#### WHAT THIS TASK INVOLVES
Every line from the one containing "Open the Virtual Media menu" to the one containing "Click the table refresh icon" in the records below, both included, must be set down exactly, and no other line.

#### DATA FOR THIS EXERCISE
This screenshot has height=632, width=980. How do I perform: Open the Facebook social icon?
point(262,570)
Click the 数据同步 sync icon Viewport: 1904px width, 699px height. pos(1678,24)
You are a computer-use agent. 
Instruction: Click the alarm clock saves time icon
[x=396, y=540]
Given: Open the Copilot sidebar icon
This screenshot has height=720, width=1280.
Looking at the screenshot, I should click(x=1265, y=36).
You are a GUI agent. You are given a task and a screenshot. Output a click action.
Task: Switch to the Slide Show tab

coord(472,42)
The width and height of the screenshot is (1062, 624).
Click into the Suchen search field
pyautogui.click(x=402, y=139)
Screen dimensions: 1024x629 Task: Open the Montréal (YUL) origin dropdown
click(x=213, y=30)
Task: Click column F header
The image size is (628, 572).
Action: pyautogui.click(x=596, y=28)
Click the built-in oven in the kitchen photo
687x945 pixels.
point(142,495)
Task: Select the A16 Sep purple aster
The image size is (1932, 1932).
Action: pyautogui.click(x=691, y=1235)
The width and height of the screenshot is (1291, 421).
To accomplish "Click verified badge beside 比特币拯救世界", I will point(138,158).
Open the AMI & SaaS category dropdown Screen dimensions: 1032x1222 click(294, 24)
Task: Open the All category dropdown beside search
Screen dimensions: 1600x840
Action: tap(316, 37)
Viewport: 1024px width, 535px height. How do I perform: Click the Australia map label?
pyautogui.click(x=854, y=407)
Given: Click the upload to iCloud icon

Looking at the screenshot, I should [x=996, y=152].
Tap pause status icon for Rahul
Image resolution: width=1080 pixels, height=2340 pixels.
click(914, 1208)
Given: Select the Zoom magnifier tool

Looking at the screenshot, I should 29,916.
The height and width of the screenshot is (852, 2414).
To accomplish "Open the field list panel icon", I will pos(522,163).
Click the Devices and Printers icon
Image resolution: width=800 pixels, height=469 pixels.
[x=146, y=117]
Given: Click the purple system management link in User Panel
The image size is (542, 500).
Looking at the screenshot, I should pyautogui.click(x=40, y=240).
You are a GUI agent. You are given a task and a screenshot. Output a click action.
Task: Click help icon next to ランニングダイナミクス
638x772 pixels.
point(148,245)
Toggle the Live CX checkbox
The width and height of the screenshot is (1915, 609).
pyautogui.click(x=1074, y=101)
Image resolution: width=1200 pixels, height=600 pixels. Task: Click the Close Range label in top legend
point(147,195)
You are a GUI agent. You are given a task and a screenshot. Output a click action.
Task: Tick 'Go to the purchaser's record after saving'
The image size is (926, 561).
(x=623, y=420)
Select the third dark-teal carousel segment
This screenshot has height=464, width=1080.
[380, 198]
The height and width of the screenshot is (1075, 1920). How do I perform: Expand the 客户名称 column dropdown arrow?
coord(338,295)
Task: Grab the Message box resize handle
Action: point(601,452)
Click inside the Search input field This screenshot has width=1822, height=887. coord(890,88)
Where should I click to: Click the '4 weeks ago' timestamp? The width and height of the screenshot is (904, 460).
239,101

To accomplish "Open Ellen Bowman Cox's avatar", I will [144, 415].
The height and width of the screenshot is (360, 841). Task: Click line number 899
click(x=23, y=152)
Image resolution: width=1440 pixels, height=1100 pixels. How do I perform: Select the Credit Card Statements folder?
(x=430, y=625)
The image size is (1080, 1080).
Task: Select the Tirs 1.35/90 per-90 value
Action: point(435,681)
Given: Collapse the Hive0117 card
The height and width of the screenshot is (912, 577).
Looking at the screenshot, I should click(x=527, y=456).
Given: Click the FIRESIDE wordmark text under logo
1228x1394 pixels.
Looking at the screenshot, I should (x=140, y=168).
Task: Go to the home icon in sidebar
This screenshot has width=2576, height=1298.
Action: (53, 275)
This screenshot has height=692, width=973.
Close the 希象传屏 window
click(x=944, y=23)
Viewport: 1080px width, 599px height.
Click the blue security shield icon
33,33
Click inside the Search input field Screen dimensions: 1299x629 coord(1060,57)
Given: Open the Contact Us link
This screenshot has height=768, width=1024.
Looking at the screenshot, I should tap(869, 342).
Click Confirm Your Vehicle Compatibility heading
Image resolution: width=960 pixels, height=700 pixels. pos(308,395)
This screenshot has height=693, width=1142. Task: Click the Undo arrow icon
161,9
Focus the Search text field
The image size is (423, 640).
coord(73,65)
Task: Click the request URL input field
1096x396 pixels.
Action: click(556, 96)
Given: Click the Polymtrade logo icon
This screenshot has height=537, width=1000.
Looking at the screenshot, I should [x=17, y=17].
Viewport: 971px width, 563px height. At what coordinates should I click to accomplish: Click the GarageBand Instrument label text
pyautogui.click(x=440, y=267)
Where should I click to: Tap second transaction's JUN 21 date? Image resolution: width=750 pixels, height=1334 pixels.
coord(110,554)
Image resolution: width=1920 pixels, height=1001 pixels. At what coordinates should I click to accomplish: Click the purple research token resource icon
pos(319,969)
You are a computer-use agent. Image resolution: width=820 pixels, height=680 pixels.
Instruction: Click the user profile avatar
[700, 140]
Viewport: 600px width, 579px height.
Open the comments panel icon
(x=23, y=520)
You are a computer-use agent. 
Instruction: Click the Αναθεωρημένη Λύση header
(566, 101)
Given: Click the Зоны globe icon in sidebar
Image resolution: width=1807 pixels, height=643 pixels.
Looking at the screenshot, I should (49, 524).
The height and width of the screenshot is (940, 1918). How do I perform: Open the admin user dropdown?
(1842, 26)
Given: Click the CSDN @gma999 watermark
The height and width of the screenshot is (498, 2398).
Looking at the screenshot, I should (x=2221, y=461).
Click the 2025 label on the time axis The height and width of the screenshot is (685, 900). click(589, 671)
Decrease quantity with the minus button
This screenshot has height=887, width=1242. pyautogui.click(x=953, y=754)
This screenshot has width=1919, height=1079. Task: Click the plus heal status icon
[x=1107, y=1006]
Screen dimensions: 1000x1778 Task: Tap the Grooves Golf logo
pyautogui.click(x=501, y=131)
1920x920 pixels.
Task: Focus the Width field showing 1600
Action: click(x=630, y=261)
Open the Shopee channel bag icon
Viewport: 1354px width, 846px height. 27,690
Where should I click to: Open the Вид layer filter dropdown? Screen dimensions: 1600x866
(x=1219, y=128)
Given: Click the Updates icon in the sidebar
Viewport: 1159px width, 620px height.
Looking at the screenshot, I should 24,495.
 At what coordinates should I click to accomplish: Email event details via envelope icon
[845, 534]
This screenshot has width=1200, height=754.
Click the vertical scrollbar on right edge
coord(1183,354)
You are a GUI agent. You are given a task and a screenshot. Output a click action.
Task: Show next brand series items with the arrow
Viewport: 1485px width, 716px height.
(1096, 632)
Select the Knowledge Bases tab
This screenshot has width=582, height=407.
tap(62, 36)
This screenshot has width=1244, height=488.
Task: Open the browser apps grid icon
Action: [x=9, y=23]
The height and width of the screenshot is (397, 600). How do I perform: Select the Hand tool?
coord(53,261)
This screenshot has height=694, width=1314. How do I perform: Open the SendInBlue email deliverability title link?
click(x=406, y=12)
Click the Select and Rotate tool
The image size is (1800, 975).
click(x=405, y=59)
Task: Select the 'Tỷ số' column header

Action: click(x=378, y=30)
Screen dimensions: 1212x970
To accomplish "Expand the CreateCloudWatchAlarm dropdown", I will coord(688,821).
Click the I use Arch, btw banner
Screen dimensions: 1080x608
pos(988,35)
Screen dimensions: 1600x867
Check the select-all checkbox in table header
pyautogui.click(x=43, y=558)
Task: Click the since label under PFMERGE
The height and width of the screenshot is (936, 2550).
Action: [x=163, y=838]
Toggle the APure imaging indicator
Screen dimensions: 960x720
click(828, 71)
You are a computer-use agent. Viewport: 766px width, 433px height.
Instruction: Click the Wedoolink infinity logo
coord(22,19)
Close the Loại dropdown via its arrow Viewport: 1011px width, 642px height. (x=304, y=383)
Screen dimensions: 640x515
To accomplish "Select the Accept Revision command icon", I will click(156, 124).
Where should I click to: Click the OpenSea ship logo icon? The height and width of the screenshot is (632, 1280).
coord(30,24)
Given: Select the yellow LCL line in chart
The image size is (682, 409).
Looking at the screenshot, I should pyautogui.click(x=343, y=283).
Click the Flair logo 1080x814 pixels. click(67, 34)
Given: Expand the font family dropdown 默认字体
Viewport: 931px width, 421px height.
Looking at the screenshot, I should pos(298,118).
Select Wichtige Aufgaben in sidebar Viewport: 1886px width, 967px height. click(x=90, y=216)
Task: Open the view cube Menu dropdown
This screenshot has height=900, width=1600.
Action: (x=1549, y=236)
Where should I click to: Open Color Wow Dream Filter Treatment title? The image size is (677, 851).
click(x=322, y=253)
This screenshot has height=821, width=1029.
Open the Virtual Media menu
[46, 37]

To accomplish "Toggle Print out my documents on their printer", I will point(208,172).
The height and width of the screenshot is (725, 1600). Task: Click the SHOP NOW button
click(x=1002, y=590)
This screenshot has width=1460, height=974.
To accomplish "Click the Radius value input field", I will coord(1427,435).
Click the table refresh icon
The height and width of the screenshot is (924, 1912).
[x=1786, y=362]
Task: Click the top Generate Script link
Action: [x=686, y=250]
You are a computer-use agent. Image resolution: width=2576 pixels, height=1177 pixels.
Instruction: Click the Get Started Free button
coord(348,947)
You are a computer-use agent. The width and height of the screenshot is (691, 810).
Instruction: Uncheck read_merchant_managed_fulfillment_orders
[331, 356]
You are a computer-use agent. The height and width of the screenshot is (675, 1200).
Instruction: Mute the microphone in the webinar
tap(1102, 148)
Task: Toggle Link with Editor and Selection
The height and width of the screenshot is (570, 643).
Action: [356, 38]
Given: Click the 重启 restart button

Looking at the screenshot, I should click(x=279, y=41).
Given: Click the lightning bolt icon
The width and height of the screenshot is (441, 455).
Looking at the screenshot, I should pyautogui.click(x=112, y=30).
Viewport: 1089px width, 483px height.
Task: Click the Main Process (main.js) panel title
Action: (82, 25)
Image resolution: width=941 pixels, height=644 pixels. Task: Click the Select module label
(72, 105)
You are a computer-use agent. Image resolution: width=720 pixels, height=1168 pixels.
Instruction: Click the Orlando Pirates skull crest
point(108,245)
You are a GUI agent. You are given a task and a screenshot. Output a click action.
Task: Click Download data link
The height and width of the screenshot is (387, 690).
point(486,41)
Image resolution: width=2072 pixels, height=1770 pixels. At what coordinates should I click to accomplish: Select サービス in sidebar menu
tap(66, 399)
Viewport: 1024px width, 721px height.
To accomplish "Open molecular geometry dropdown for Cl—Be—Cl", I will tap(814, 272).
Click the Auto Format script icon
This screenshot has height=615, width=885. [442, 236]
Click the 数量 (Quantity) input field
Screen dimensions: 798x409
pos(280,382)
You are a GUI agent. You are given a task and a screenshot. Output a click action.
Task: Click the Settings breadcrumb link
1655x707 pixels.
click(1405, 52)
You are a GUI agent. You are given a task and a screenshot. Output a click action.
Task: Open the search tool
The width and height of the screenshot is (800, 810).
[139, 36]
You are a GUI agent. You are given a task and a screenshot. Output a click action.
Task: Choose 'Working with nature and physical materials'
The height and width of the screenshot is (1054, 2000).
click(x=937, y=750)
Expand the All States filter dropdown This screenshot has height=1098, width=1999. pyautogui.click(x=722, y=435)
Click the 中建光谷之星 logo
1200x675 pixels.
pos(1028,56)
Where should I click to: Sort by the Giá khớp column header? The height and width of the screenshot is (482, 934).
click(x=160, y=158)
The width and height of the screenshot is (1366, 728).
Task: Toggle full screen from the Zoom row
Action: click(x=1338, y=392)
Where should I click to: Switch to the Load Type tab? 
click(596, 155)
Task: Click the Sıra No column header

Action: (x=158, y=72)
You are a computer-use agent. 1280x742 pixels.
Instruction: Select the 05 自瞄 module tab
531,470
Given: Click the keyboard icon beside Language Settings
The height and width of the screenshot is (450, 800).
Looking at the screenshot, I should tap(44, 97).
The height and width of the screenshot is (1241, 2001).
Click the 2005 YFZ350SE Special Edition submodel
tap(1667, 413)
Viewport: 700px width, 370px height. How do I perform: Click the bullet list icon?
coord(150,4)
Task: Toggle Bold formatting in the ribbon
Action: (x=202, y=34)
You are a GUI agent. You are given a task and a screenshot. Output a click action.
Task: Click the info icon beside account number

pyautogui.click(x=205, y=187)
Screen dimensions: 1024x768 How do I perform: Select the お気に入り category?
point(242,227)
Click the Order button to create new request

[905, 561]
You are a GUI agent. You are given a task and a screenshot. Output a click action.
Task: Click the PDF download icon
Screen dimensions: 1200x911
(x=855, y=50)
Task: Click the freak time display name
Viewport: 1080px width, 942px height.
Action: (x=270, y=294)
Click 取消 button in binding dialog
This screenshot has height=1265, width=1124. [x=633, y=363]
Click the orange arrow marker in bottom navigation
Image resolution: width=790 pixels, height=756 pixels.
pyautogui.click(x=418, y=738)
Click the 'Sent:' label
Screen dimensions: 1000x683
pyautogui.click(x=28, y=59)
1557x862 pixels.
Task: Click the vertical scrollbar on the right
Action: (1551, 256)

#### EXERCISE ANSWER
Open the Virtual Media menu
[46, 37]

To accomplish "Toggle Print out my documents on their printer", I will point(208,172).
The height and width of the screenshot is (725, 1600). Task: Click the SHOP NOW button
click(x=1002, y=590)
This screenshot has width=1460, height=974.
To accomplish "Click the Radius value input field", I will coord(1427,435).
Click the table refresh icon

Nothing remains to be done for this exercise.